Just recently, I learned about the story from the blind men and an elephant and was amazed at once. Apparently it is an old tale with its origins in south Asia. The goes something like this:

A group of blind men touch different body parts of an elephant; one part each. Everyone thinks of the elephant as being something different. The one touching a leg claims it was a tree. The one on the trunk calls it a snake. One on the side of the elephant thinks it was a wall. And so on.
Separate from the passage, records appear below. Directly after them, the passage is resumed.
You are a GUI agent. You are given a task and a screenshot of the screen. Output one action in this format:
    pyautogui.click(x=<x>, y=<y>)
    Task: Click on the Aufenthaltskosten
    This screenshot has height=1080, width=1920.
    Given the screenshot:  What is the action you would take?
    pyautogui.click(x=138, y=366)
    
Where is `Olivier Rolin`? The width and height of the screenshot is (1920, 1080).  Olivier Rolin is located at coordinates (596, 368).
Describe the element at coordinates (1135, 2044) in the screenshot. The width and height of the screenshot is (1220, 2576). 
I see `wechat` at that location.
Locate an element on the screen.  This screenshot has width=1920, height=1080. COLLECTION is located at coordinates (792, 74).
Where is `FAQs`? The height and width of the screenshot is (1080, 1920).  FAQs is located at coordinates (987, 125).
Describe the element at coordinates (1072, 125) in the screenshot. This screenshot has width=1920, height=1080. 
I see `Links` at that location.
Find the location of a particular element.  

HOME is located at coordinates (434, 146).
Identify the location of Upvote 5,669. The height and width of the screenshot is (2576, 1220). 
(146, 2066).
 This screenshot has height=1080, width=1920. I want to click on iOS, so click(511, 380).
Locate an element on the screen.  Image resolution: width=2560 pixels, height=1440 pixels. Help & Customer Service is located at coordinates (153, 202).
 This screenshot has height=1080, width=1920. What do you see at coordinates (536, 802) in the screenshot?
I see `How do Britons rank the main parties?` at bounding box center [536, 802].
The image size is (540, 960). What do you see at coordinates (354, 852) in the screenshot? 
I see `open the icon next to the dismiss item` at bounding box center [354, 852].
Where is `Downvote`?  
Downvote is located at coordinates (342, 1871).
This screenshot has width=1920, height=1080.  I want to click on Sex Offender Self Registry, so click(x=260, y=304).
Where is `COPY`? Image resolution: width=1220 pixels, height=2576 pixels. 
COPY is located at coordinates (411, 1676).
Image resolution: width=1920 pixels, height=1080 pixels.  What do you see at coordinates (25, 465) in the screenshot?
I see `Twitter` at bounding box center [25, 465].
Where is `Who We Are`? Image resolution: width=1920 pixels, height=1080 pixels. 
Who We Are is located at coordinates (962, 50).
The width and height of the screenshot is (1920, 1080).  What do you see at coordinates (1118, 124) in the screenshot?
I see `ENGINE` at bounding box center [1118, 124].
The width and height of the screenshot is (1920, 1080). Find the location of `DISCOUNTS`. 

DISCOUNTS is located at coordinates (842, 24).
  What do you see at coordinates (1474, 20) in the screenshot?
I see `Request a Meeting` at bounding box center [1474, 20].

I find this tale amazing for two reasons. First, my imagination produces the most hilarious cartoons about the discussions of blind men, scattered on and around an elephant. The second reason is that this tale describes my field of interest pretty well, even though it is actually related to the different realities that people have. Everybody has their very own island of knowledge, but in too many cases the communication between the people is simply not good. We often don’t share enough of what we know, to help each other gaining the greater picture.

It is a commonly known problem of us humans that we think others know what we want or mean. Psychologists call this the illusion of transparency. Truth is, people can always just look at ones face, not into the head. Also, we think that we’re much smarter than anyone else, really, way too often. Obviously not true.

Both, my research and experience shows that communication is usually not considered as something that creates value or might be important. Except for larger meetings, where half of the participants are bored, communication is often seen as something that does not need any further attention. This, however, is the wrong approach. Communication is necessary. Only a team that is able to communicate has the power of we.